Safety stock is one of the best-known concepts in supply chain management. Every MRP application and advanced planning application on the market has either a field for safety stock or can calculate safety stock.
Notice that safety stock is not required because of lead-times or because of the volume of a forecast – it is because of the variability of either of these two components.
The second most important thing to understand about safety stock is that variability is projected – it is probabilistic and therefore subject to error. If the variability was predictable, a lower level of safety stock could be maintained – however, variability is generally not predictable.
Economic Order Quantity
The reorder point tells the system when to reorder, while the economic order quantity tells the system how much to order; as such they are necessarily highly integrated values.
EOQ is one method for performing what is generally known as lot sizing. The lot size is the quantity in which the item is produced or procured and therefore it is set at the production location combination in the product master. Here it is in Demand Works Smoothie on their Policies Tab.
All supply planning systems store these values.
Here are some of the similar values in SAP ECC.
Min Lot Size
The creation of lot sizes (discrete quantities of a good to be produced or purchased at a given time or per order) is based on the selected lot-sizing procedure. The exact sizes matter because, in each production level, the lots are usually produced completely before being passed on for further processing.

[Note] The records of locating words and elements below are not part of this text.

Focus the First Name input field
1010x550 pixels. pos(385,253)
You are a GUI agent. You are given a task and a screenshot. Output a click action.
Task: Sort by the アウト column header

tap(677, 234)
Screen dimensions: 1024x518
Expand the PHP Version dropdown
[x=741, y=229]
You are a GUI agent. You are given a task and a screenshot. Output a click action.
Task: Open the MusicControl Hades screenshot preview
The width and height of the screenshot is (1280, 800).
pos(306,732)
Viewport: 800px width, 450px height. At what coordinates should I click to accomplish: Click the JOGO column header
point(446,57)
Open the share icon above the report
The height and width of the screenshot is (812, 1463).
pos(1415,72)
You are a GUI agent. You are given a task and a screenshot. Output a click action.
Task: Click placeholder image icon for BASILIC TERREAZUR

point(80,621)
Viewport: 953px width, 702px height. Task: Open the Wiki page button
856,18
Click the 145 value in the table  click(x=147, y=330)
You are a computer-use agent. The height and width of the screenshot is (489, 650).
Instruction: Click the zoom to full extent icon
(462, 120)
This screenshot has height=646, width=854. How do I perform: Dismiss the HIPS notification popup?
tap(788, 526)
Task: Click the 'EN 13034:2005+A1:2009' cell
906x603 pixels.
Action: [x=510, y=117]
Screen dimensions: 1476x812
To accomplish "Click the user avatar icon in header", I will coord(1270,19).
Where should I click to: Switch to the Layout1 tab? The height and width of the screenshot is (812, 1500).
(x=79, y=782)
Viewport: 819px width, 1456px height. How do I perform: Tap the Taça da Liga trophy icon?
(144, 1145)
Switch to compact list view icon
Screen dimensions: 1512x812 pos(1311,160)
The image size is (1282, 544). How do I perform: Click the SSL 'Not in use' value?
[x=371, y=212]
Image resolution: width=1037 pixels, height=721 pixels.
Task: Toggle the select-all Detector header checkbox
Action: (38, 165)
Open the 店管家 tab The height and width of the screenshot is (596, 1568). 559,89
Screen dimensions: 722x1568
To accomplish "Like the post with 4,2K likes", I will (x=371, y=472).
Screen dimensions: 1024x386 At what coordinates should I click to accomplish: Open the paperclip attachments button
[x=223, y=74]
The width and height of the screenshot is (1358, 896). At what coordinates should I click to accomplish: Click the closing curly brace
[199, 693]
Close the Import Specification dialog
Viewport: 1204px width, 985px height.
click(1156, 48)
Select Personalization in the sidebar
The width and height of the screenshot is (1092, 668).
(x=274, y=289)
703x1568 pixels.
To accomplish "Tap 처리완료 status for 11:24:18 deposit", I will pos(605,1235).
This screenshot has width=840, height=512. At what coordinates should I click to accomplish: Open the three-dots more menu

Scenario 1: No Forecast Error or Supply Variability
- Because the demand is entirely level and there is zero forecast error, a mere economic ordering quantity if (EOQ) of 750 units can be placed once every three months. This is true even though the lead time is only two weeks. This ordering quantity is represented by the orange line. This quantity is received into inventory every three months.
- Because there are zero forecast error and zero supply variability, there is also zero safety stock.
Now that we have covered a scenario with no variability, let us add variability and add see what happens to safety stock.
Scenario 2: Forecast Error and Supply Variability
Now we will change the scenario to include variability. The forecast error for this product is now 14.6% and the lead time variability has been modified to 7.4%. Both errors apply over the procurement/production (supply) lead time. However, safety stock is only necessary under the following scenarios:
- When actual demand exceeds the forecast.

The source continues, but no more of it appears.